The Gulf country has the region's largest number of active contemporary artists and the longest history of sending its artists overseas to study.
Curator Bashar Al Shroogi has created the exhibition, which is running at the Gold Moor Mall in Jeddah's Shatie District until 22 April. Here is a selection of the images on display.
Artist Dia Aziz Dia from Jeddah is one of the Saudi Arabia's early pioneers who was sent to Rome on a state-funded international scholarship to study art in the 1960s. Inspired by his encounter with surrealism his early portraits, including this untitled 1969 work, reflect its influence.
The artist also produced key public works including the relief on the Saudi Airlines building in Jeddah and a sculpture at the entrance to Mecca.

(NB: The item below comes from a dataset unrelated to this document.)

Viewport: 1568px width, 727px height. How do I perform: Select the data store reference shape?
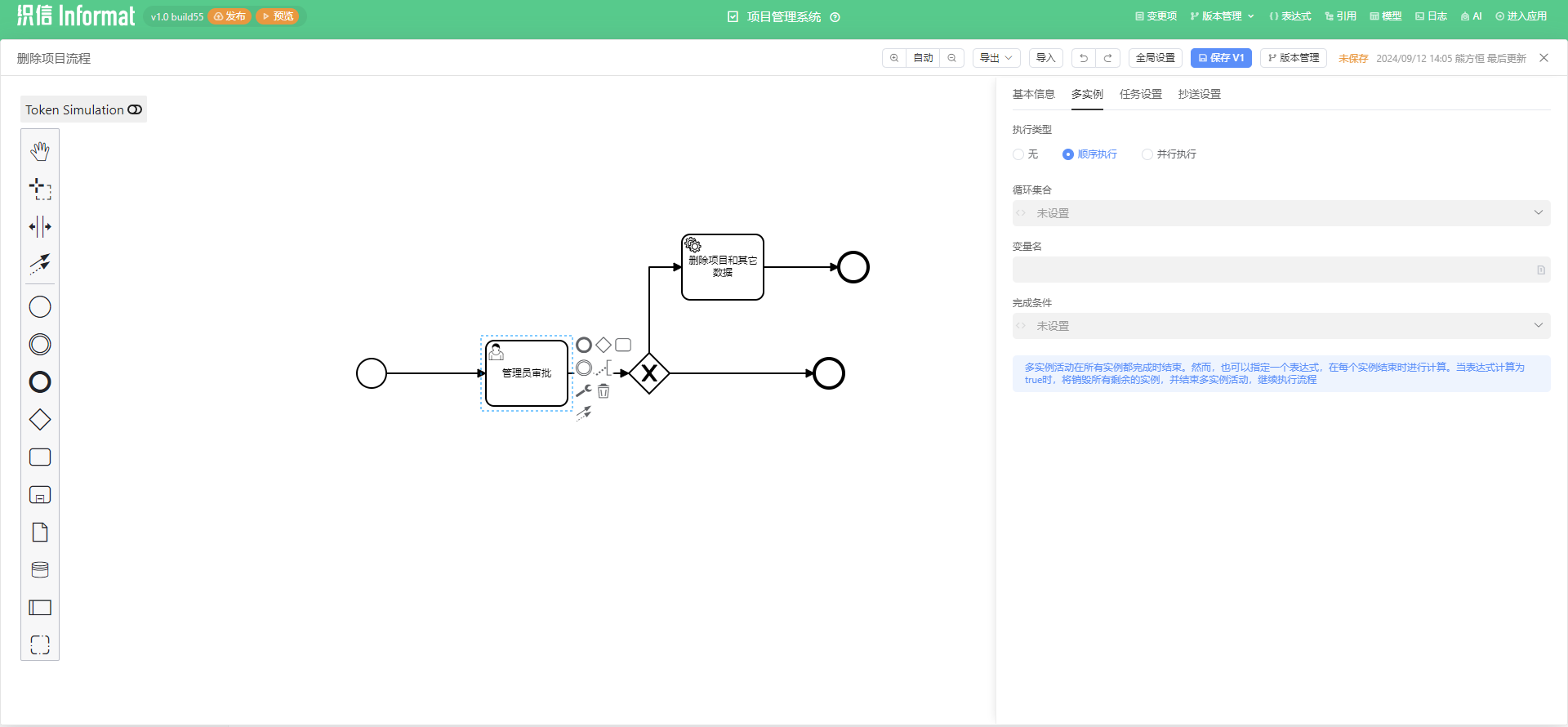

Abdulhalim Radwi is a Mecca-born artist who also studied art in Rome. Jeddah, Mecca and Medina are known for producing outstanding artists, partly due to the annual influx of pilgrims from around the world, introducing new cultural references.
Radwi concentrates on Saudi lifestyles and he encouraged fellow Saudi artists to keep an eye on their national identity. This artwork is called Almadina Almonawara.
The giant-size poster for this year's Jeddah Arts event, called 21,39, is mounted on a wall outside the shopping precinct where the main exhibition is being held.
It is designed by Basma Kholief, one of a growing number of of women working in the culture industry in Saudi Arabia. The poster shows shipping containers entering the country through Jeddah, the kingdom's conduit for the Two Holy Cities and the kingdom's most ethnically diverse city.
The young graphic designer uses the image to suggest that the city is as open to new artistic ideas as to the manufactured products that flow in daily.
The Capitol Dome, a work by Abdul Nasser Gharem, resembling both mosque and the US capitol and supported by a statue depicting freedom, raises questions that are reflected in the oil slick below.
Gharem, a soldier in the Saudi Arabian army, is now one of the most prominent contemporary Saudi artists.
He also set up international art collaboration Edge of Arabia, along with distinguished artist Ahmed Mater (who is also a medical doctor) and Stephen Stapleton, a British art entrepreneur. The art body has allowed Saudi artists to show abroad for the first time.
The first official Saudi participation in the Venice Biennale in 2011 featured a single work entitled The Black Arch by Saudi sisters, Shadia and Raja Alem. They have long been encouraged by the Al Mansouria Foundation, one of the first and most important private Saudi arts organisations which published art books, mounts exhibitions, collects Saudi works and offers advice to artists.
Twisted red hands by Saddok Wassil is a recycled scrap metal sculpture by this Mecca-born and based artist whose medium-sized works are now in collections in Europe and the United States.
With ancestors from Central Asia who came to the Holy City on pilgrimage and stayed, Wassil learned welding from his father who has a garage. He collects old car wrecks abandoned on the fringes of Mecca from which he creates stark, hand crafted symbols of Saudi history and current political realities.